Notes from The Road

Northern Musings

Fall must be here.

One nostril is swollen, nearly cinching itself shut, while the other is honking violently into a Kleenex every ten minutes. Bad cough, too. Feels like bleach in my lungs. Happens every time the seasons change.

Nothing you can do about that.

But who can complain? I made it through my entire Northeastern run of shows without so much as a sniffle. Not even a chill. I just hope I haven't brought back some New York-bred, super strain of virus that will wipe out sunny South Carolina...

If you haven't noticed, I've moved "Hard-Wired Headquarters," or "The Blog" section of, to the homepage. I've also changed a couple other things around here as well. Now you can add Web Design Guru to my resume.

Maybe it'll help years from now when I scouring for jobs in the San Fernando Valley after getting spit out of the porn industry.

In efforts to get posts out into Cyberspace a little more frequently, I'm going to stop trying to tackle epic poems in the vein of Homer like I usually do, and bang out more blitzkrieg-styled ramblings and musings. Especially considering my last post was in, er, March.

So let's do that. We'll start with Northern Musings. Scroll down...


 Brooklyn Sleeps

I laid my often-weary head in Brooklyn -- just across the bridge, south of Manhattan, -- every night I was in New York.

Either grappling with Saul the cat for space on friend Randy's couch in Prospect Heights, or once on an airbed belonging to Charleston Dog-turned rabid New Yorker, Matt, a graphic designer for a national sports publication.

He lives near the new Barclays Center. Last names omitted to protect The Guilty.

"No Sleep Till Brooklyn." That phrase kept bellowing in my brain like some kind of demented anthem. The old Beastie Boys tune never truly seeps into the cortex and flips that switch until you're on a rumbling, squealing Easter pastel-colored train bound for Brooklyn at 4:30 a.m. A real hands-on approach to the "City That Never Sleeps."

And that's what it is. Those early mornings creep up quick in NYC; before you've realized it, the legs of the barstools around you are jetting upwards, and you're waving around a glass of Pinot Noir while giving dating advice to the bartender.

You don't even drink wine, and what's worse, the poor bastard is listening to you. It's late. After hours, and your friends point you toward a subway. You trust their judgement, give them a wave -- let them know you'll be just fine. Just riding out of The City.

That's when you notice some poor, bleary-eyed joke's bald head bob from shoulder-to-shoulder on each rider beside him, as he slops drool all over his laptop bag. Is he drunk? Is he overworked? I can't even tell at this stage in the game.

Just havin' an "in and out of consciousness," he'd say. No big deal.

But when his head rested on the shoulder of the heavy-fisted, leather jacket-clad bruiser type for a fourth time, I was worried we were going to get into heavy territory.

But fortunately enough, the tanker was in no mood. Maybe he'd put the heat on some icy New York dame earlier that night. Thawed her out. Got some digits.

He just simply chuckled, crossed the train and plopped down next to me, instead of cracking the joke's jaw open with an uppercut, and scrambling his teeth across the train floor. Gummy floors, too. They'd probably stick.

No, no action on this subway. But wasn't this the same neighborhood where Steven Seagal jammed a corkscrew in William Forsythe's forehead during the anti-climatic brawl at the end of Out For Justice?
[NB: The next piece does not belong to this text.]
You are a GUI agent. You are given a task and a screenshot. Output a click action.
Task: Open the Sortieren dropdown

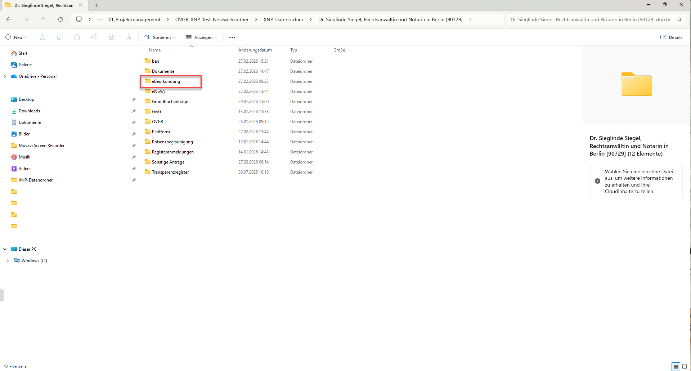[160, 37]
Everything I knew about Brooklyn up until this point had come from that movie. Even Seagal's over-the-top accent. But earlier that day, I'd been sipping coffee and yacking about South Carolina with locals in front of the bodegas and delis on the "Hard Side O' Town." No one even shrieked: "But they ain't NOBODDY UP'STEAAAHS!!!" And now this train ride...

Brooklyn sleeps, though. And thank God for that. As simple as it was, it was one of my favorite moments of the trip. I even snapped a picture of it at 4:49 a.m.

I was also fortunate enough to not get shanked in the lower back by some nutcase lurking in the shadows when I took it.

I woke up Randy at about ten minutes later that morning with some general good-humored gibberish before he had to run a 10k in a few hours. He was excited to see me. Saul, too.